E-discovery is not a simple document swap like its paper counterpart. The fragile nature of digital evidence requires more careful consideration of a document's authenticity as well as its relevance to the issues being considered.
In addition, a digital document as well as its storage media typically contains far more data about that document than is presented to the user when simply viewing it. Thus, there is much more available to be considered.
The additional data contained by digital documents and their storage media is called metadata. There are essentially two types of metadata; application and system metadata.
Application metadata is found within the document itself. It is created by the application that is used to create and manage the documents and can include information about the author, organization, create date and last modified date. There are many ways that application metadata can be used to enhance the usefulness of digital evidence. (see, Metadata Molds E-discovery Practices)
The other kind of metadata is known as system medata. System metadata is created by the computer system on which documents are managed. System metadata provides context to the documents found on a particular media. For example, metadata may explain when and how often a document was used. In addition, their existence can help to authenticate a document and its usage or highlight data hiding and spoliation schemes. (see Computer Forensics and the Judicial Arms Race)
System metadata is found in files that are separate and distinct from the documents themselves. As a result, system metadata may reside long after the document itself has disappeared and even when the document resided on a different media. It also means that to fully understand a document, users should request system metadata along with the document itself.
There are numerous types of system metadata. A full discussion of system metadata sources is beyond this article. Thus, to fully exploit the full benefits of system metadata one should consult with a forensic expert. For illustrative purposes the benefits of file system information, event logs, file pointers, and deleted file data are discussed in the following sections.
If computer documents are like books in a library then the file system is like the card catalog. The file system, therefore, contains various attributes about the files on a computer such as names, locations, types, and date stamps.
Examining file system information can reveal many things about the data on a storage media such as;
Event logs are created by the operating system. Event logs created by the operating system are lists reflecting that certain actions occurred.
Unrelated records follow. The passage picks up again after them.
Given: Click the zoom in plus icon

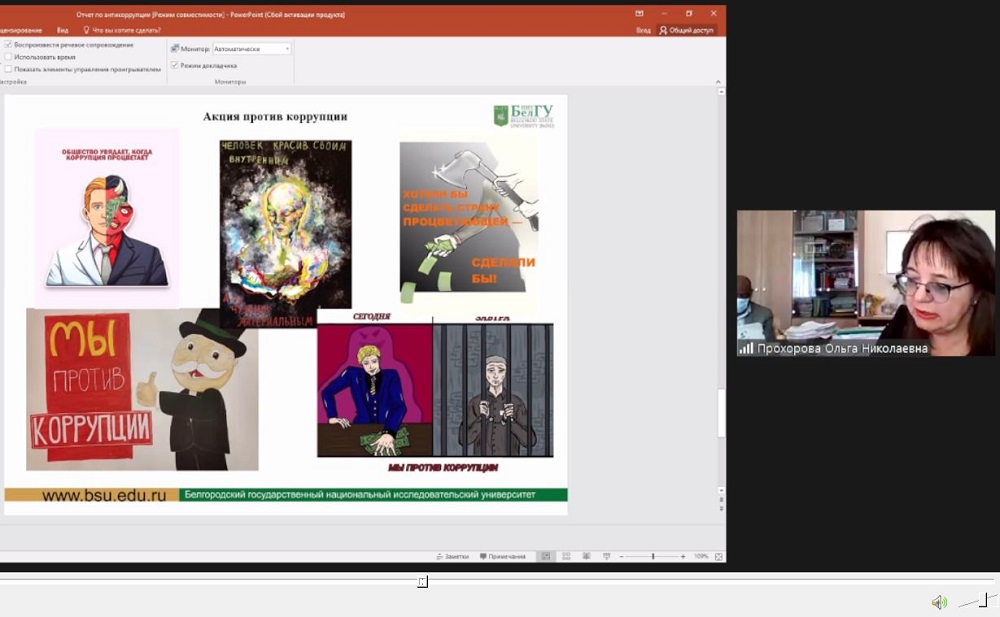Looking at the screenshot, I should tap(684, 556).
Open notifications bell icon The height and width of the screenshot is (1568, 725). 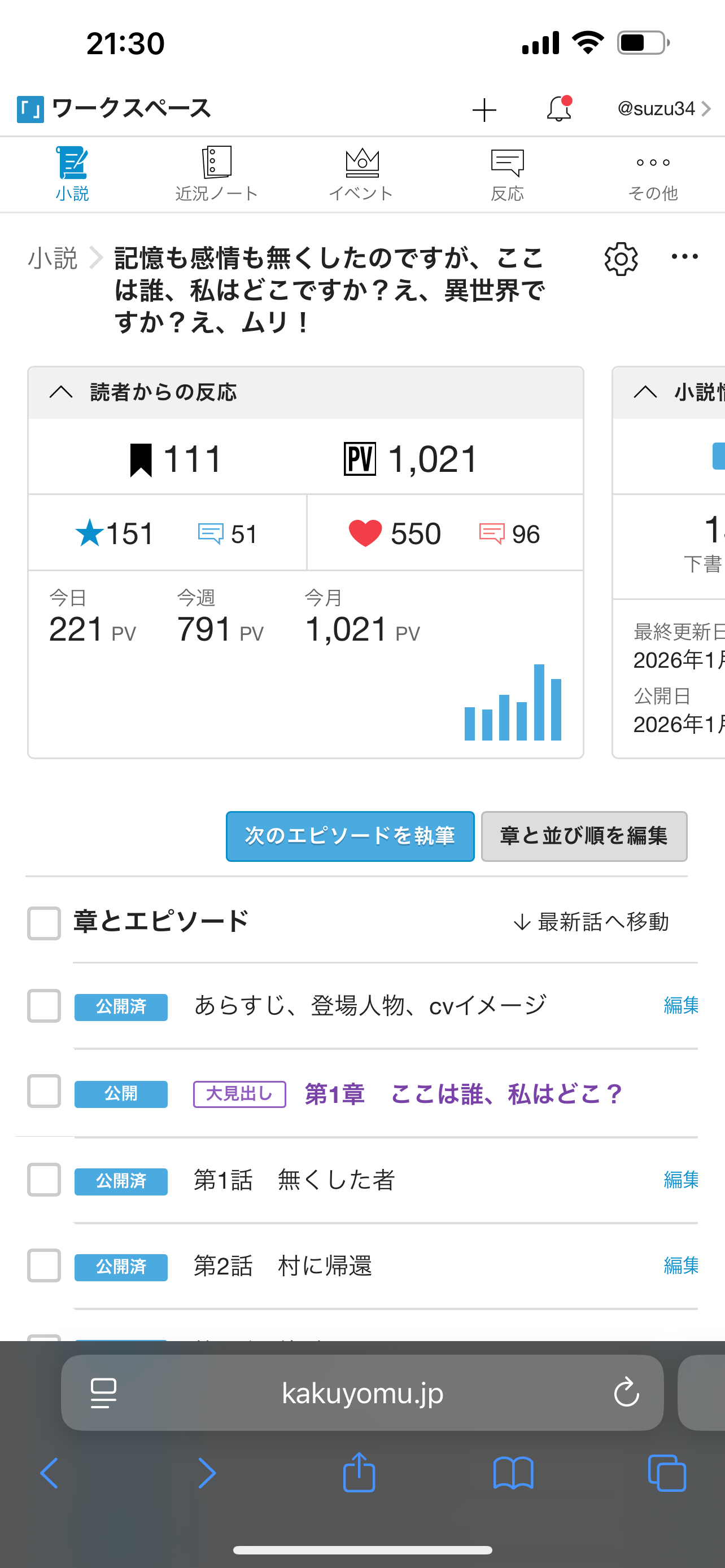click(559, 110)
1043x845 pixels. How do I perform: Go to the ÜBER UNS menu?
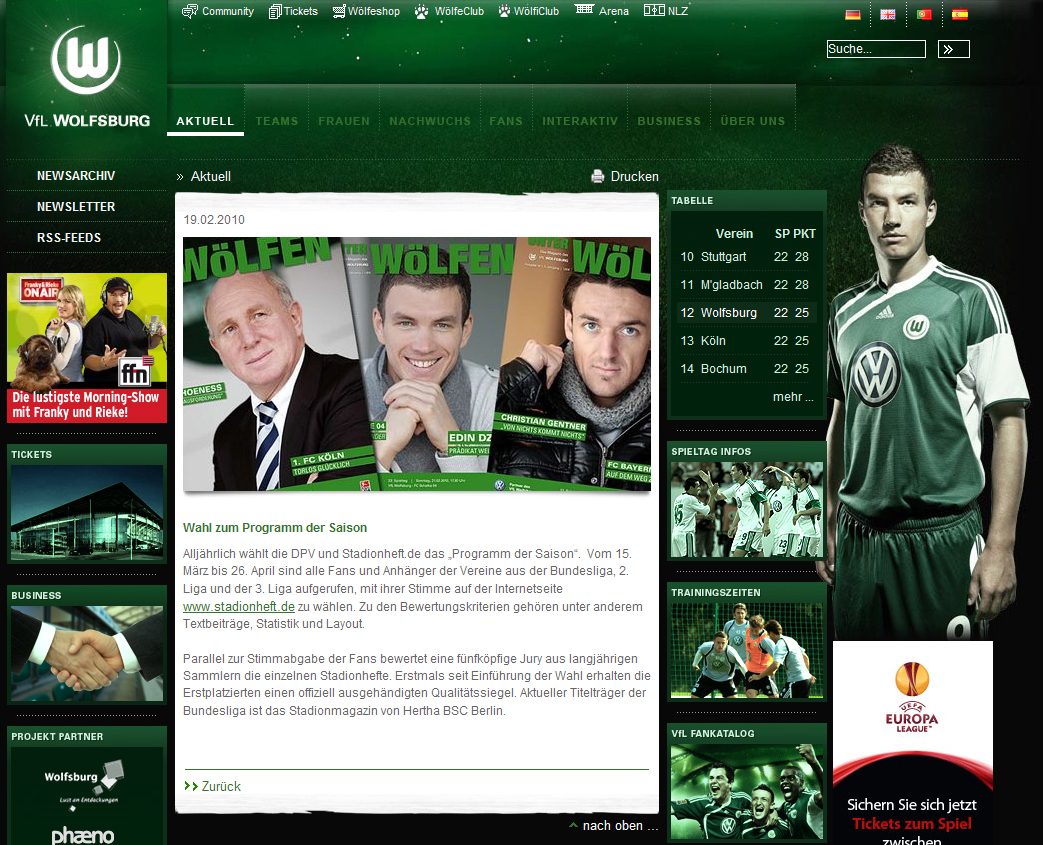pyautogui.click(x=752, y=121)
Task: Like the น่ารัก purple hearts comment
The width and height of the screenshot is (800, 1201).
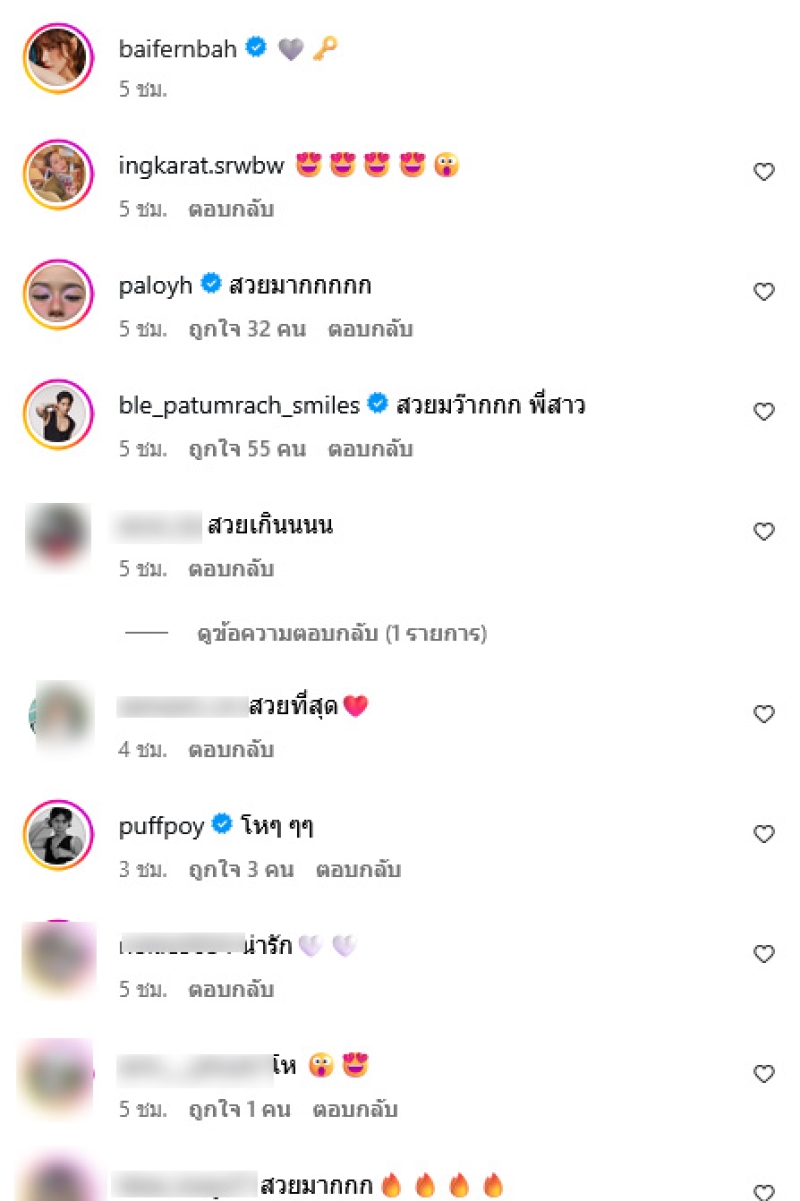Action: point(764,954)
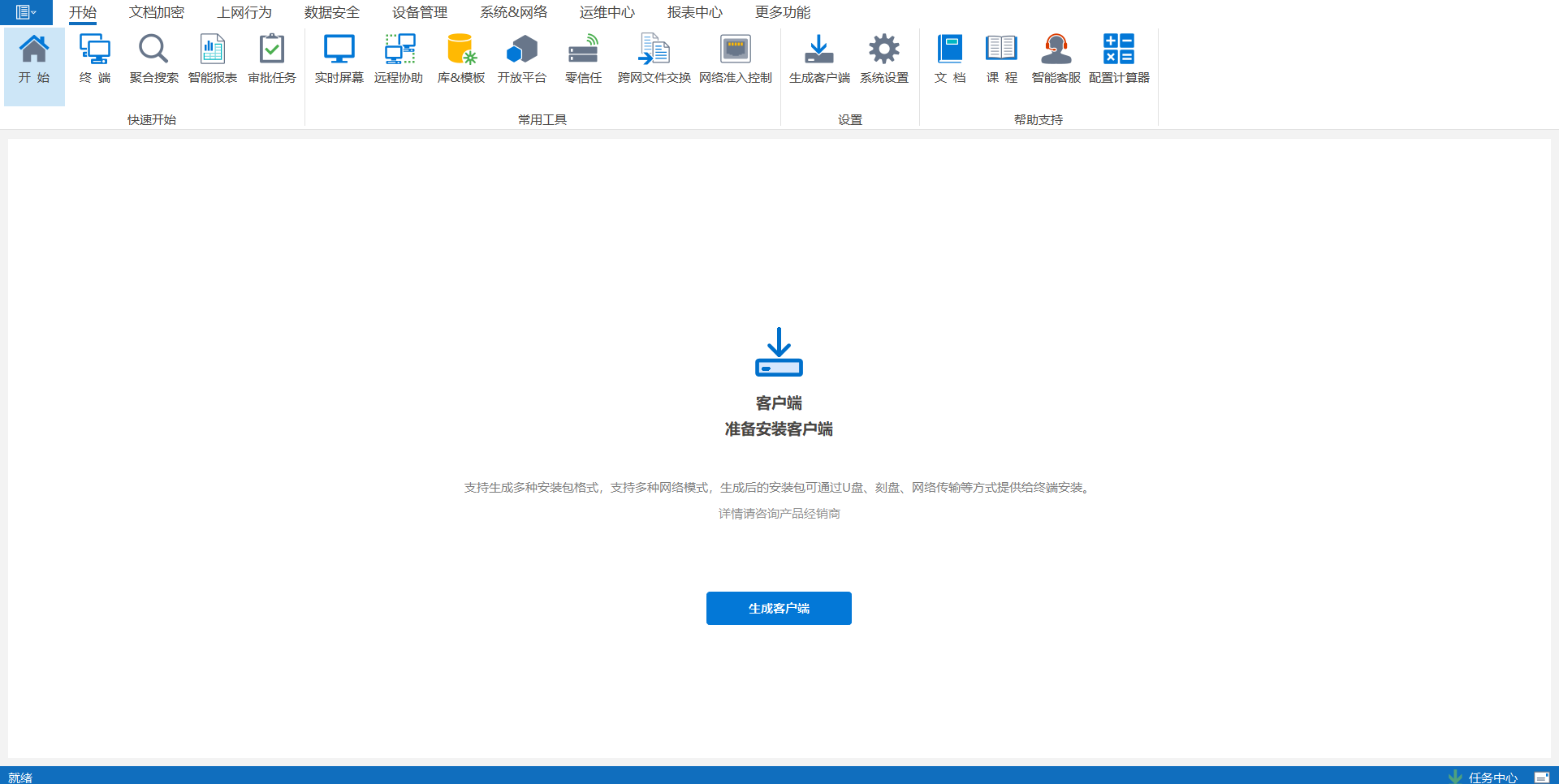Switch to the 运维中心 ribbon tab
Image resolution: width=1559 pixels, height=784 pixels.
click(607, 12)
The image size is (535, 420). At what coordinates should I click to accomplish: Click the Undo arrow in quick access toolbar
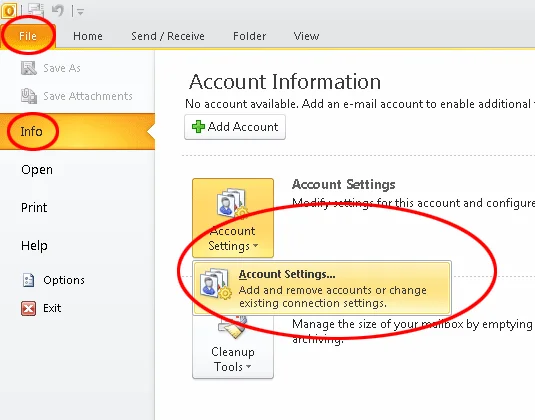point(58,10)
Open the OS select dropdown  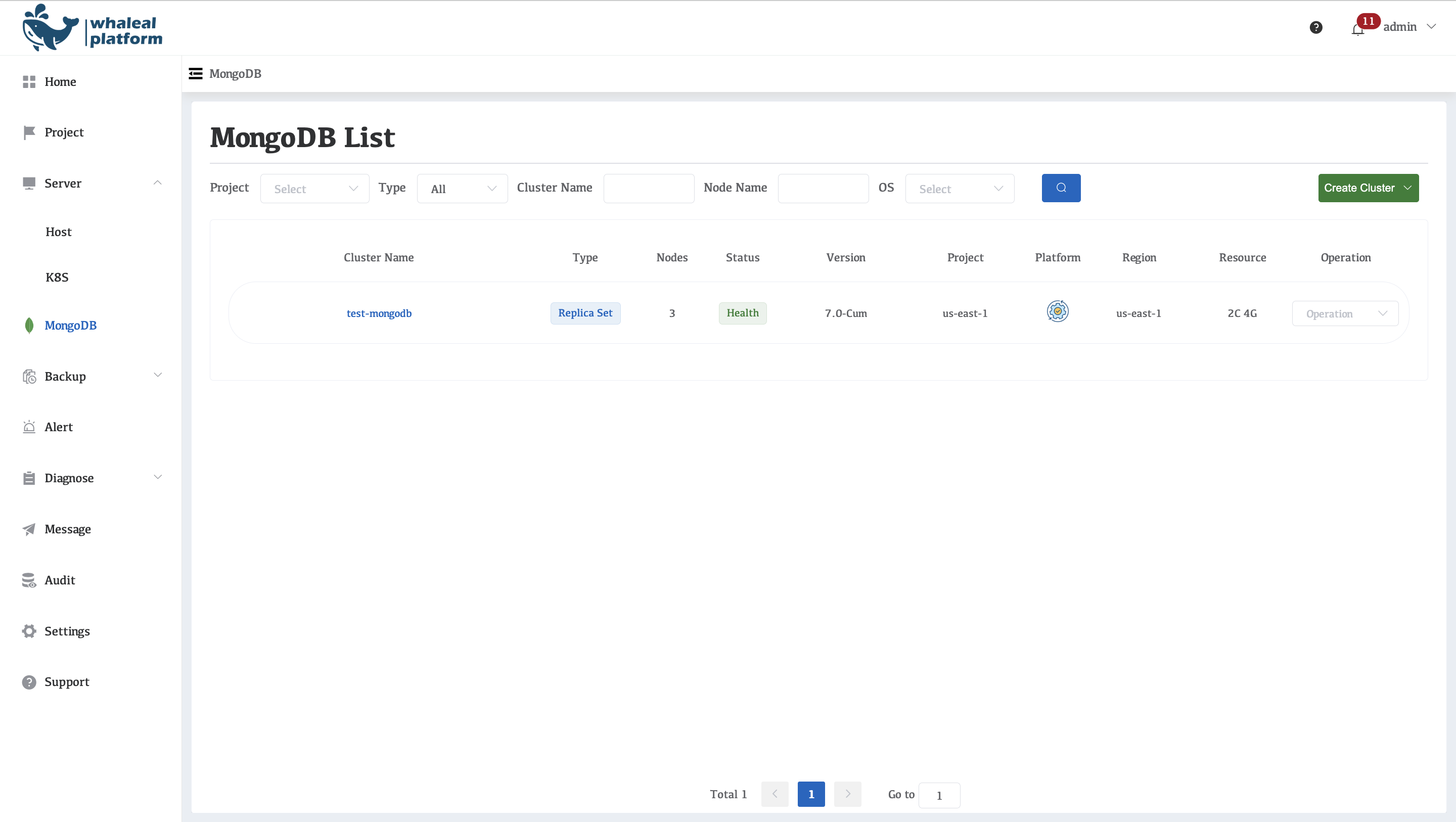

In addition to logs created by the operating system, various programs may also create their own kind of logs that also memorialize what functions were run by those programs and the result of those operations.
In addition to the activities captured by these logs they often also captre the date and time when the activities occurred. When these date stamps are ordered in the sequence that they were entered in the event log it is possible for analysts to spot out-of-sequence date stamps and instances when the system clock has been changed.
Reviewing all of these logs can reveal a lot about how a computer has been used and whether for good or for bad. In addition, reviewing event logs are important system metadata that not only shows how the computer was used but whether there are any instances when date stamps should be considered suspect. As a result, event log system metadata can betray spoliation schemes as well as other weaknesses in date stamp reliability.
File pointers come in a variety of forms. The two most common types, at least on a Windows system, are link files and browser history. Link files are small files with the LNK extension. Browser history are records stored in the internet history cache.
Since file pointers are created whenever documents are opened and viewed, the examination of file pointers can help to differentiate when files were opened and viewed by a user versus simply “touched”.
While link files and browser history capture some similar information such as date stamp information, file name and full file path, they also capture some different information. Link files for example, can also capture the volume name of the media on which the file was stored. This can be very useful in confirming the recovery of a particular device when searching for a particular document.
Also, the link files and browser history have different time periods over which they can be helpful. While each is typically retained for about 25 days, the deleted browser history records can be recovered from freespace for a much longer time--perhaps 8 to 12 months or longer. Link files on the other hand, are archived in protected areas of media and can be recovered for 3 to 6 months, generally.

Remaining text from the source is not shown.